= Nancy Spender =

British painter

Nancy Culliford Spender (née Sharp, formerly Coldstream; 29 October 1909 - 20 June 2001) was a British painter, described on her death as "much underrated".

==Biography==
Nancy Sharp was born on 29 October 1909 in Truro, Cornwall, the daughter of Dr Hugh Culliford Sharp, C.B.E., medical officer for the city of Truro. Her grandfather, Edward Sharp, had been a surgeon at Truro. She attended Cheltenham Ladies' College and the Slade School of Art from 1928 to 1931. At the Slade, she met and married her first husband, William Coldstream, with whom she had two daughters.

In the late 1930s she had an affair with Louis MacNeice, illustrating two of his books and partially inspiring Autumn Journal. She met Michael Spender (brother of the poet Stephen Spender) at this time, and fell in love. In 1942, she divorced Coldstream and married Spender. She worked as an ambulance driver during the Second World War with the London Auxiliary Ambulance Service and her son Philip Spender was born in 1943. Her second husband was killed in an air crash during the last week of the war in Europe.
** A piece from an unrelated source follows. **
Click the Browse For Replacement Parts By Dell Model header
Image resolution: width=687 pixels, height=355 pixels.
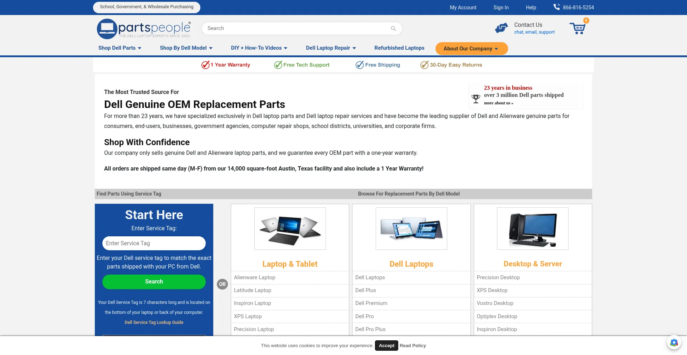click(x=409, y=194)
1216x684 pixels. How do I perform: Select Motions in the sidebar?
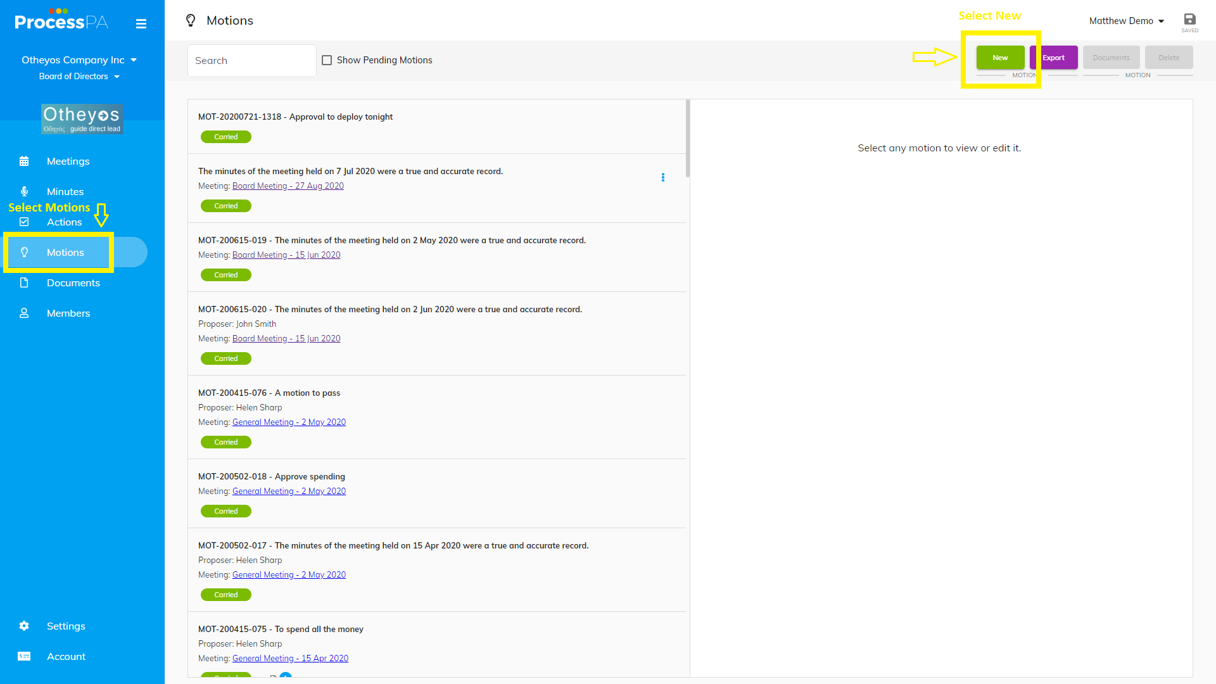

She took up work as an art teacher, which she continued till 1977, teaching at schools in Lambeth and Bromley.

Nancy Spender's portrait paintings, still lifes and landscapes were painted in a figurative, realist manner. She exhibited regularly with the London Group and at the Royal Academy of Arts. After her retirement she increased her output of paintings and etchings. She was a committee member of the Artists' International Association for five years and also showed works with the Women's International Art Club. Having little interest in commercial sales, she did not have her first solo exhibition until 1979, which was held in a West End gallery run by a friend.

Nancy Spender died on 20 June 2001 aged 91.

Two of her portraits are now in the collection of the London's National Portrait Gallery and another is held at Sir John Soane's Museum. Both the Government Art Collection and the Ashmolean Museum in Oxford also have paintings by Spender.